▶ _WORK TO BE COMPLETED_
A single number is the whole answer: the tally of lines in the data below that include the word "computer".

Records excerpted from a collection
==================================================

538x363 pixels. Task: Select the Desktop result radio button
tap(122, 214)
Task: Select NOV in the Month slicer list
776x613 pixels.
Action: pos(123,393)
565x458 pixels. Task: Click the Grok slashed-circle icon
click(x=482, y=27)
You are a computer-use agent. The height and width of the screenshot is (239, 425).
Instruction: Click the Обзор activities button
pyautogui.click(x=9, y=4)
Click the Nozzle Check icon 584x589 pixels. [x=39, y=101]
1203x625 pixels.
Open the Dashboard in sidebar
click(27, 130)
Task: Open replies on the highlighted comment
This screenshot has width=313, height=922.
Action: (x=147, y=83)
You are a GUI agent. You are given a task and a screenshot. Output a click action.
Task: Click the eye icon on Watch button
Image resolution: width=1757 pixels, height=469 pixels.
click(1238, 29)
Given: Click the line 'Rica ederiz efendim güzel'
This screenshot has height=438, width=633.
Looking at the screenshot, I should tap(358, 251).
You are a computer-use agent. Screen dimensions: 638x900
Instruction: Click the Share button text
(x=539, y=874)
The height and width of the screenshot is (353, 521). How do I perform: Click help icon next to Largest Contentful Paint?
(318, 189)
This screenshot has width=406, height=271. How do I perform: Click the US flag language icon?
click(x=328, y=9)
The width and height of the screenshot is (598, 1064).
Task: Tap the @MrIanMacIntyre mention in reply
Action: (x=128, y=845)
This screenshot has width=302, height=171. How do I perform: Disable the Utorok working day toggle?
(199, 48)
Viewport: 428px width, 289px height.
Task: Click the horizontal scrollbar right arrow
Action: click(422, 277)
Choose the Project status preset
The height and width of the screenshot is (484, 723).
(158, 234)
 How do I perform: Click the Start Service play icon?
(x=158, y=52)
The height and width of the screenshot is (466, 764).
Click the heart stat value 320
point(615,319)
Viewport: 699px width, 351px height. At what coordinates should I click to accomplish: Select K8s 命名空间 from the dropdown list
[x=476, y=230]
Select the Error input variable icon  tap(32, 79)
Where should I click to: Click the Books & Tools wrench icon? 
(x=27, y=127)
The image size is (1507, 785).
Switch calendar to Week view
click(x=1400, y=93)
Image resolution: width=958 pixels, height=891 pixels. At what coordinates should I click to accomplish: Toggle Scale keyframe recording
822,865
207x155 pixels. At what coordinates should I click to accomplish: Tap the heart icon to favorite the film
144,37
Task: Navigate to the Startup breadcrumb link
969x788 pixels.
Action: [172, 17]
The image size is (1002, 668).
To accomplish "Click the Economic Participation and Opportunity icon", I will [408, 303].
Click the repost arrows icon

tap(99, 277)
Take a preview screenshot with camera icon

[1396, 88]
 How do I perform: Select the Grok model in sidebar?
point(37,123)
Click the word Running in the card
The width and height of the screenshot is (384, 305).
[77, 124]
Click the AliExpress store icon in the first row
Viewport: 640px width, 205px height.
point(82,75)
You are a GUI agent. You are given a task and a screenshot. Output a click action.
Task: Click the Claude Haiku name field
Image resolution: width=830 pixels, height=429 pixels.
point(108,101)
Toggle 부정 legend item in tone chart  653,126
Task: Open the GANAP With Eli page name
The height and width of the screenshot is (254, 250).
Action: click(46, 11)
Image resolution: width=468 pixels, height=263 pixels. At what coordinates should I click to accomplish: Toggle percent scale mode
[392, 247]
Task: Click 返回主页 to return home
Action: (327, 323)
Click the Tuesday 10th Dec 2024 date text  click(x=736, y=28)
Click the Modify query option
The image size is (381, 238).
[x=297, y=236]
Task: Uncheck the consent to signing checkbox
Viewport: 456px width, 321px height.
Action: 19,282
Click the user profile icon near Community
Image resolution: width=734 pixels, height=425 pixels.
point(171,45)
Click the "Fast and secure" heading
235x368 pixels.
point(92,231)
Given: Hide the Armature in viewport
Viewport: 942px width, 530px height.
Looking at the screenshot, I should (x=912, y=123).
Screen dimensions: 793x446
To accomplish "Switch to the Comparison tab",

==================================================

▶ _TASK ANSWER_
2